• What you have to do:
Rewrite all of the material below, replacing "computer-use agent" with "screen assistant" and keeping everything else the same. Leave the pictures out.

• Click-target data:
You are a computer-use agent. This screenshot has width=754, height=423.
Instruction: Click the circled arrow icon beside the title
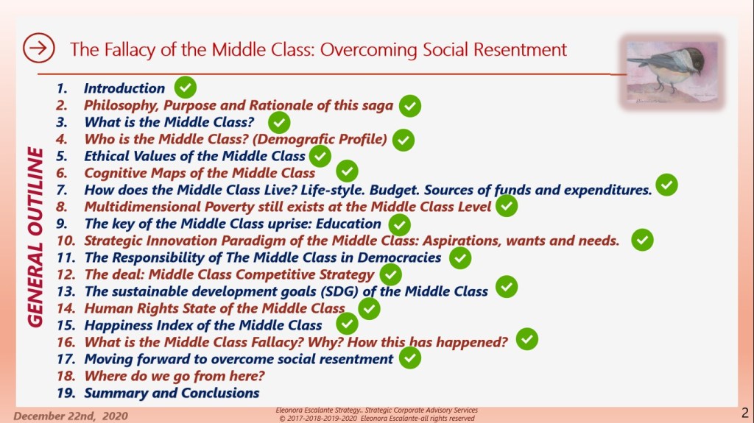[38, 48]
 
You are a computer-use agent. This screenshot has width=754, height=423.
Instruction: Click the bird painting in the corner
[672, 71]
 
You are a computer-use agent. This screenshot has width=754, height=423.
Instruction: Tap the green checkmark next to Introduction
[185, 88]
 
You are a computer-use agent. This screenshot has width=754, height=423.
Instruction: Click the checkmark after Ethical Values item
[320, 156]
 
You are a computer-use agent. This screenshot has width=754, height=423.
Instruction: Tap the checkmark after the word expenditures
[666, 185]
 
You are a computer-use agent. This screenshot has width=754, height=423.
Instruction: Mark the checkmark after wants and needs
[642, 240]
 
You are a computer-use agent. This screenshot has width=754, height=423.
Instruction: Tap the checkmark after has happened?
[527, 339]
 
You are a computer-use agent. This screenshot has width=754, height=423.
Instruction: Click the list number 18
[66, 376]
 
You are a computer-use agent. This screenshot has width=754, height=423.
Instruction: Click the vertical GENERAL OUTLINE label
[35, 237]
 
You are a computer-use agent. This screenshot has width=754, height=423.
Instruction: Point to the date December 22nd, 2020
[71, 416]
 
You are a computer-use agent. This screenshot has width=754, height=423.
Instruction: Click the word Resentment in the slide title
[521, 49]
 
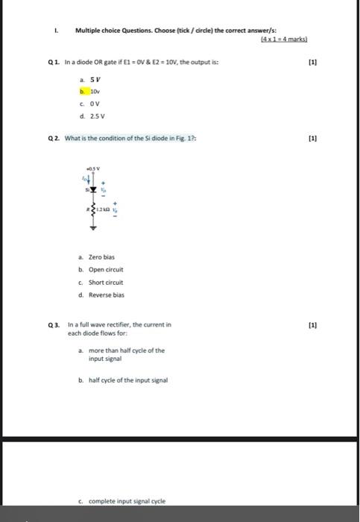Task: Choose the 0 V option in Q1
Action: point(94,103)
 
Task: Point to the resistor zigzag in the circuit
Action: point(93,212)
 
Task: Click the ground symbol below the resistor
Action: point(93,225)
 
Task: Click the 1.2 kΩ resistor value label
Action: point(102,212)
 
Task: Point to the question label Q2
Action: point(51,138)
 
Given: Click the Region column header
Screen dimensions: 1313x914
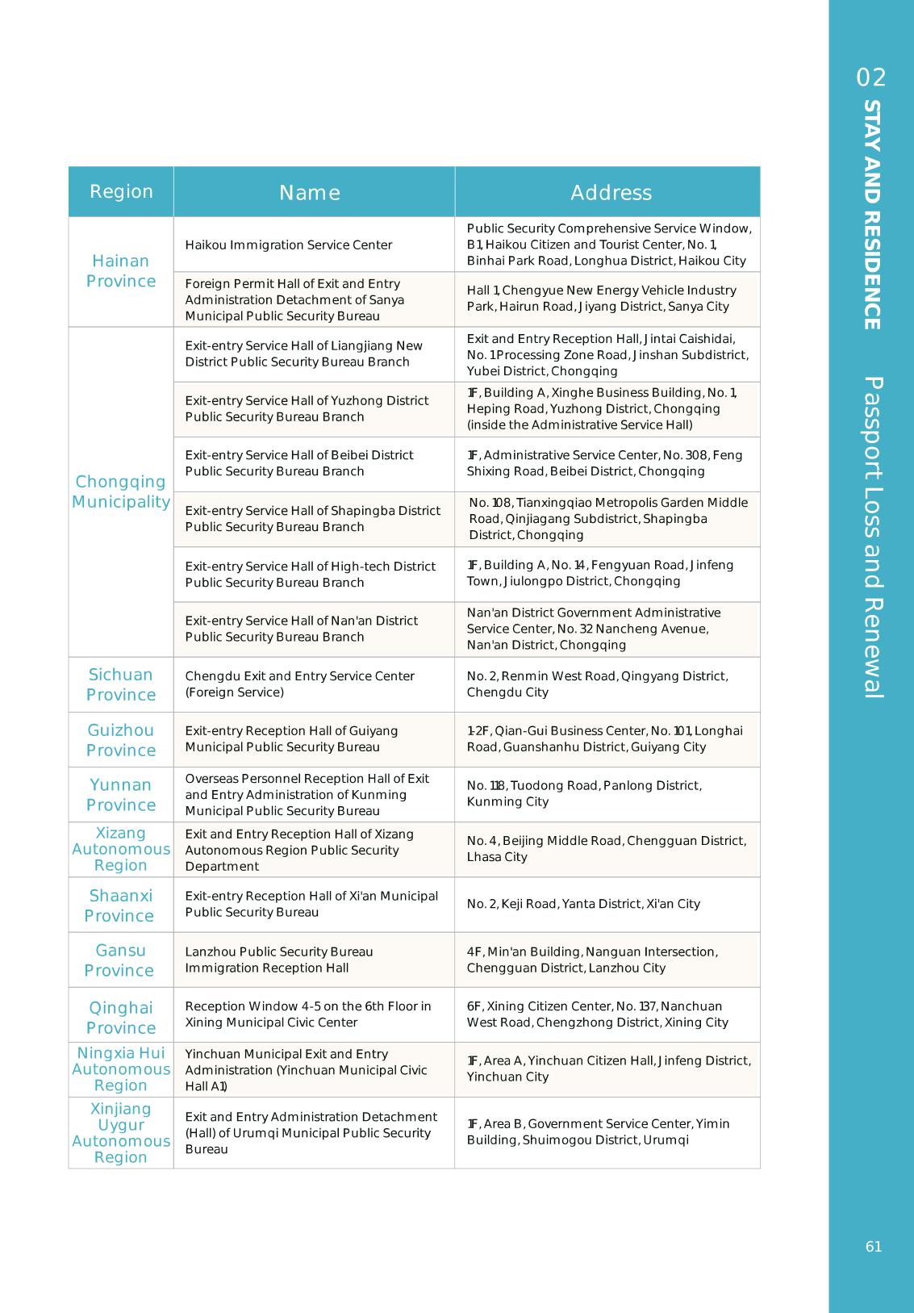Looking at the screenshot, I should (x=121, y=191).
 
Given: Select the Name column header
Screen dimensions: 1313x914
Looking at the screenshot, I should (x=310, y=192).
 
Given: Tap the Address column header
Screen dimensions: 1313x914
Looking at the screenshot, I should (x=611, y=192).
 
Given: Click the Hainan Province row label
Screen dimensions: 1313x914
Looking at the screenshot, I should (x=121, y=271).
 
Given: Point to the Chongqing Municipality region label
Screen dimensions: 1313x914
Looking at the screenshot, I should (x=121, y=491).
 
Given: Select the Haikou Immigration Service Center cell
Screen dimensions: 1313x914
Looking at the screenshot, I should (x=289, y=245).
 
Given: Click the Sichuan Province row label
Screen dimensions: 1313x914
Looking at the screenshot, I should (x=121, y=684).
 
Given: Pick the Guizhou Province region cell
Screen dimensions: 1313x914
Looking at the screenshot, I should (x=121, y=740).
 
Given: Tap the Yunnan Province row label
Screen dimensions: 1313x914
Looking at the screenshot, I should (x=121, y=795).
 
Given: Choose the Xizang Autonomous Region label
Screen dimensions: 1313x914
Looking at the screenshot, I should (x=121, y=849).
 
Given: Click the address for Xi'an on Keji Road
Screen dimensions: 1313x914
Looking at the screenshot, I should (x=583, y=904).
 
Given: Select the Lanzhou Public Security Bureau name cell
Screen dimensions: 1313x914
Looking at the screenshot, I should (x=279, y=960).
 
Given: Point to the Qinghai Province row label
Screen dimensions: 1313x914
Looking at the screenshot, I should (x=121, y=1017).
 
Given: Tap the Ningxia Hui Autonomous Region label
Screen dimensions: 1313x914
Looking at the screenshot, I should (x=121, y=1069).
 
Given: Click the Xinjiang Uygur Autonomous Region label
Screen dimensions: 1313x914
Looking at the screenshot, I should (x=121, y=1133).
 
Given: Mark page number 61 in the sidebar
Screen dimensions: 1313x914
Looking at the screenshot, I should (x=874, y=1247).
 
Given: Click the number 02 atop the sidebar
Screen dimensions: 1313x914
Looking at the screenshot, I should (x=871, y=77).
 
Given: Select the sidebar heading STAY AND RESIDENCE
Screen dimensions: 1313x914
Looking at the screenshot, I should (x=872, y=215).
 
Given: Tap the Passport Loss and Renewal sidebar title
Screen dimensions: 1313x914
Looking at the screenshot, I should (x=872, y=537).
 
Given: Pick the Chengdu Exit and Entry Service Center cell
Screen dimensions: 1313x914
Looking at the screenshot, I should (x=299, y=684).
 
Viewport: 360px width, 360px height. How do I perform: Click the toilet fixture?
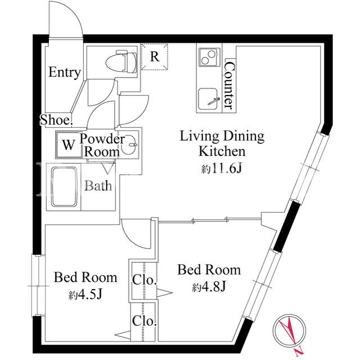(122, 61)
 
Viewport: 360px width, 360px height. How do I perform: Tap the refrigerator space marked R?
(155, 56)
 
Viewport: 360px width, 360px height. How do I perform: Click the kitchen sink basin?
(208, 99)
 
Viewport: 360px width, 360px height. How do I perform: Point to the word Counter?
(229, 85)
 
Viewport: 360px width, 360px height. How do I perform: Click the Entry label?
(65, 73)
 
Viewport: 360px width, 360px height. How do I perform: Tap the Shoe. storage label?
(56, 120)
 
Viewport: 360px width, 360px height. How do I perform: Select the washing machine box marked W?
(69, 145)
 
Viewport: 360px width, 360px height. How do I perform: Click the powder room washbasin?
(129, 145)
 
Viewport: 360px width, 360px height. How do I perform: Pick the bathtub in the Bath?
(64, 187)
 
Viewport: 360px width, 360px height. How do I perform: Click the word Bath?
(98, 186)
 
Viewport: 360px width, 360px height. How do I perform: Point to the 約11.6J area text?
(221, 169)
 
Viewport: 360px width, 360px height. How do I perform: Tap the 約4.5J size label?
(85, 294)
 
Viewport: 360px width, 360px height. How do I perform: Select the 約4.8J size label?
(209, 286)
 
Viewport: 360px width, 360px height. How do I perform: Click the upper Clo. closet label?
(145, 280)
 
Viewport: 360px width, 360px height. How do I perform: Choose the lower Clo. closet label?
(145, 321)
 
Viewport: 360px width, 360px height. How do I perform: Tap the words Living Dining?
(222, 136)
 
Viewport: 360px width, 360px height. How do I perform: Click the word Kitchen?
(222, 151)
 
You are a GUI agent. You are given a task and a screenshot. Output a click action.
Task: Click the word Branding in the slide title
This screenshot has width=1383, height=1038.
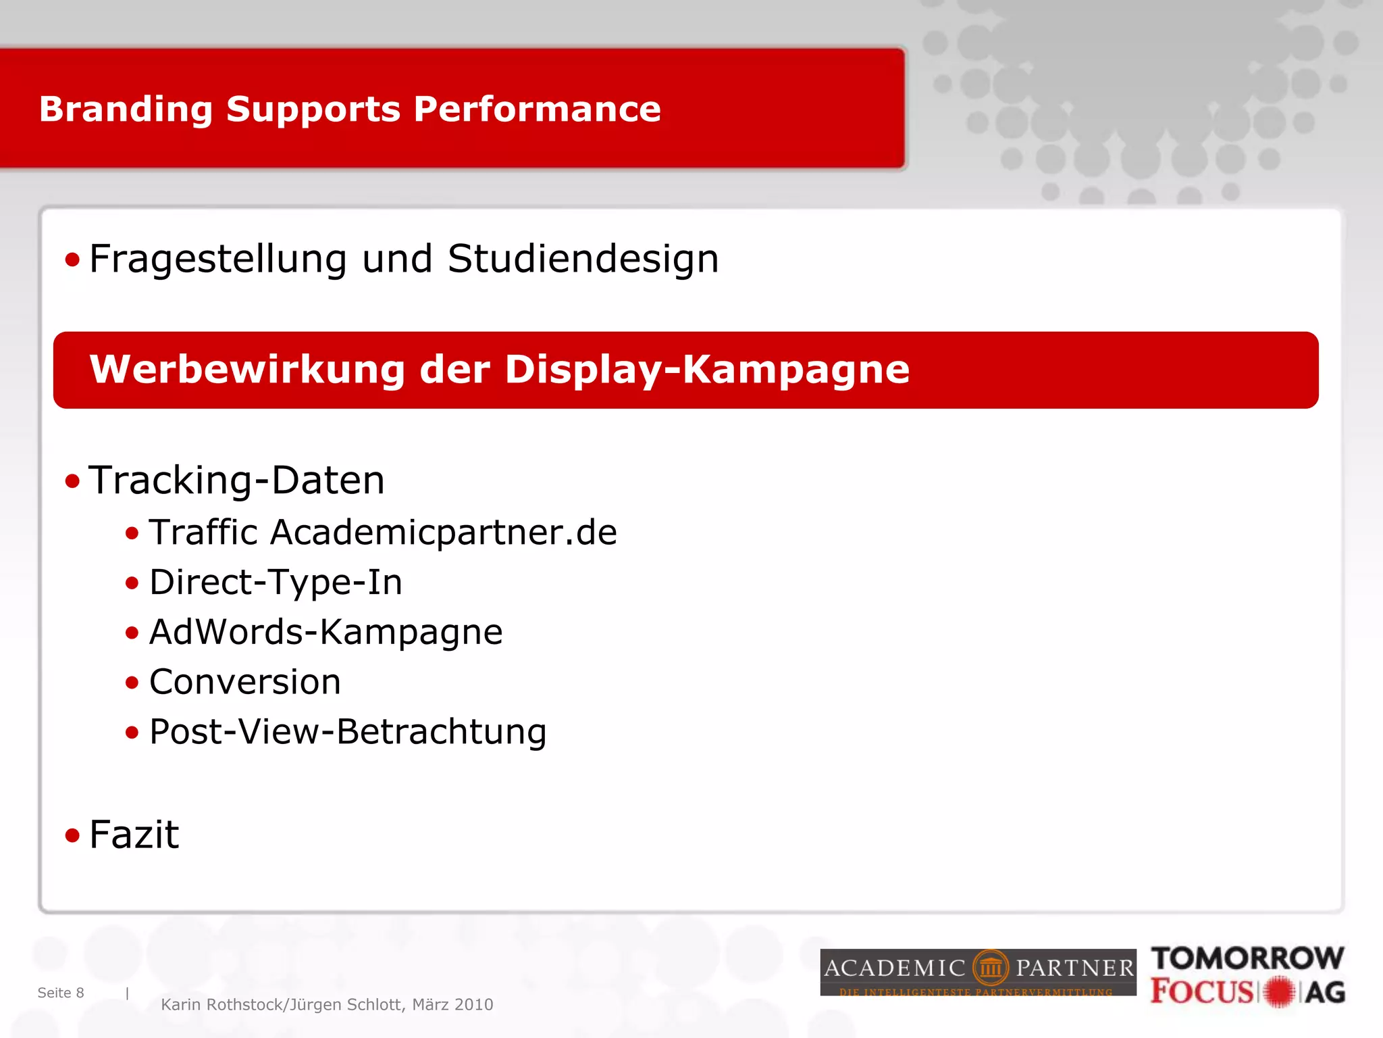[126, 109]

• Exercise output:
You are a screen assistant. This screenshot has width=754, height=423.
Instruction: Click the circled arrow icon beside the title
[38, 48]
 
You are a screen assistant. This screenshot has width=754, height=423.
Instruction: Click the bird painting in the corner
[672, 71]
 
You are a screen assistant. This screenshot has width=754, height=423.
Instruction: Tap the green checkmark next to Introduction
[185, 88]
 
You are a screen assistant. This screenshot has width=754, height=423.
Instruction: Click the checkmark after Ethical Values item
[320, 156]
 
You are a screen assistant. This screenshot has width=754, height=423.
Instruction: Tap the checkmark after the word expenditures
[666, 185]
 
You are a screen assistant. This screenshot has width=754, height=423.
Instruction: Mark the checkmark after wants and needs
[642, 240]
 
You are a screen assistant. This screenshot has width=754, height=423.
Instruction: Tap the checkmark after has happened?
[527, 339]
 
You are a screen assistant. This screenshot has width=754, height=423.
Instruction: Click the list number 18
[66, 376]
 
You are a screen assistant. This screenshot has width=754, height=423.
Instruction: Click the vertical GENERAL OUTLINE label
[35, 237]
 
You are a screen assistant. This screenshot has width=754, height=423.
Instruction: Point to the date December 22nd, 2020
[71, 416]
 
You are a screen assistant. This screenshot has width=754, height=423.
Instruction: Click the word Resentment in the slide title
[521, 49]
 
Task: Choose the 0 V option in Q1
Action: point(94,103)
 
Task: Point to the resistor zigzag in the circuit
Action: point(93,212)
 
Task: Click the ground symbol below the resistor
Action: point(93,225)
 
Task: Click the 1.2 kΩ resistor value label
Action: point(102,212)
 
Task: Point to the question label Q2
Action: point(51,138)
 
Given: Click the Region column header
Screen dimensions: 1313x914
Looking at the screenshot, I should (x=121, y=191).
 
Given: Select the Name column header
Screen dimensions: 1313x914
Looking at the screenshot, I should (x=310, y=192).
 
Given: Tap the Address column header
Screen dimensions: 1313x914
Looking at the screenshot, I should (x=611, y=192).
 
Given: Click the Hainan Province row label
Screen dimensions: 1313x914
Looking at the screenshot, I should (x=121, y=271).
 
Given: Point to the Chongqing Municipality region label
Screen dimensions: 1313x914
Looking at the screenshot, I should (x=121, y=491).
 
Given: Select the Haikou Immigration Service Center cell
Screen dimensions: 1313x914
Looking at the screenshot, I should (x=289, y=245).
 
Given: Click the Sichuan Province row label
Screen dimensions: 1313x914
Looking at the screenshot, I should (x=121, y=684).
 
Given: Pick the Guizhou Province region cell
Screen dimensions: 1313x914
Looking at the screenshot, I should (x=121, y=740).
 
Given: Tap the Yunnan Province row label
Screen dimensions: 1313x914
Looking at the screenshot, I should (x=121, y=795).
 
Given: Choose the Xizang Autonomous Region label
Screen dimensions: 1313x914
Looking at the screenshot, I should (x=121, y=849).
 
Given: Click the address for Xi'an on Keji Road
Screen dimensions: 1313x914
Looking at the screenshot, I should (x=583, y=904).
 
Given: Select the Lanzhou Public Security Bureau name cell
Screen dimensions: 1313x914
Looking at the screenshot, I should (x=279, y=960).
 
Given: Point to the Qinghai Province row label
Screen dimensions: 1313x914
Looking at the screenshot, I should (x=121, y=1017).
 
Given: Tap the Ningxia Hui Autonomous Region label
Screen dimensions: 1313x914
Looking at the screenshot, I should (x=121, y=1069).
 
Given: Click the Xinjiang Uygur Autonomous Region label
Screen dimensions: 1313x914
Looking at the screenshot, I should (x=121, y=1133).
 
Given: Mark page number 61 in the sidebar
Screen dimensions: 1313x914
Looking at the screenshot, I should (x=874, y=1247).
 
Given: Click the number 02 atop the sidebar
Screen dimensions: 1313x914
Looking at the screenshot, I should (x=871, y=77).
 
Given: Select the sidebar heading STAY AND RESIDENCE
Screen dimensions: 1313x914
Looking at the screenshot, I should (x=872, y=215).
 
Given: Tap the Passport Loss and Renewal sidebar title
Screen dimensions: 1313x914
Looking at the screenshot, I should (x=872, y=537).
 
Given: Pick the Chengdu Exit and Entry Service Center cell
Screen dimensions: 1313x914
Looking at the screenshot, I should (x=299, y=684).
 
Viewport: 360px width, 360px height. How do I perform: Click the toilet fixture?
(122, 61)
 
Viewport: 360px width, 360px height. How do I perform: Tap the refrigerator space marked R?
(155, 56)
 
Viewport: 360px width, 360px height. How do I perform: Click the kitchen sink basin?
(208, 99)
 
Viewport: 360px width, 360px height. How do I perform: Point to the word Counter?
(229, 85)
 
Viewport: 360px width, 360px height. How do I perform: Click the Entry label?
(65, 73)
 
Viewport: 360px width, 360px height. How do I perform: Tap the Shoe. storage label?
(56, 120)
 
Viewport: 360px width, 360px height. How do I perform: Select the washing machine box marked W?
(69, 145)
 
Viewport: 360px width, 360px height. How do I perform: Click the powder room washbasin?
(129, 145)
 
Viewport: 360px width, 360px height. How do I perform: Pick the bathtub in the Bath?
(64, 187)
 
Viewport: 360px width, 360px height. How do I perform: Click the word Bath?
(98, 186)
 
Viewport: 360px width, 360px height. How do I perform: Point to the 約11.6J area text?
(221, 169)
 
Viewport: 360px width, 360px height. How do I perform: Tap the 約4.5J size label?
(85, 294)
 
Viewport: 360px width, 360px height. How do I perform: Select the 約4.8J size label?
(209, 286)
 
Viewport: 360px width, 360px height. How do I perform: Click the upper Clo. closet label?
(145, 280)
 
Viewport: 360px width, 360px height. How do I perform: Choose the lower Clo. closet label?
(145, 321)
 
Viewport: 360px width, 360px height. How do I perform: Tap the words Living Dining?
(222, 136)
 
Viewport: 360px width, 360px height. How do I perform: Click the word Kitchen?
(222, 151)
 
You are a GUI agent. You are given a task and a screenshot. Output a click action.
Task: Click the word Branding in the slide title
This screenshot has width=1383, height=1038.
[126, 109]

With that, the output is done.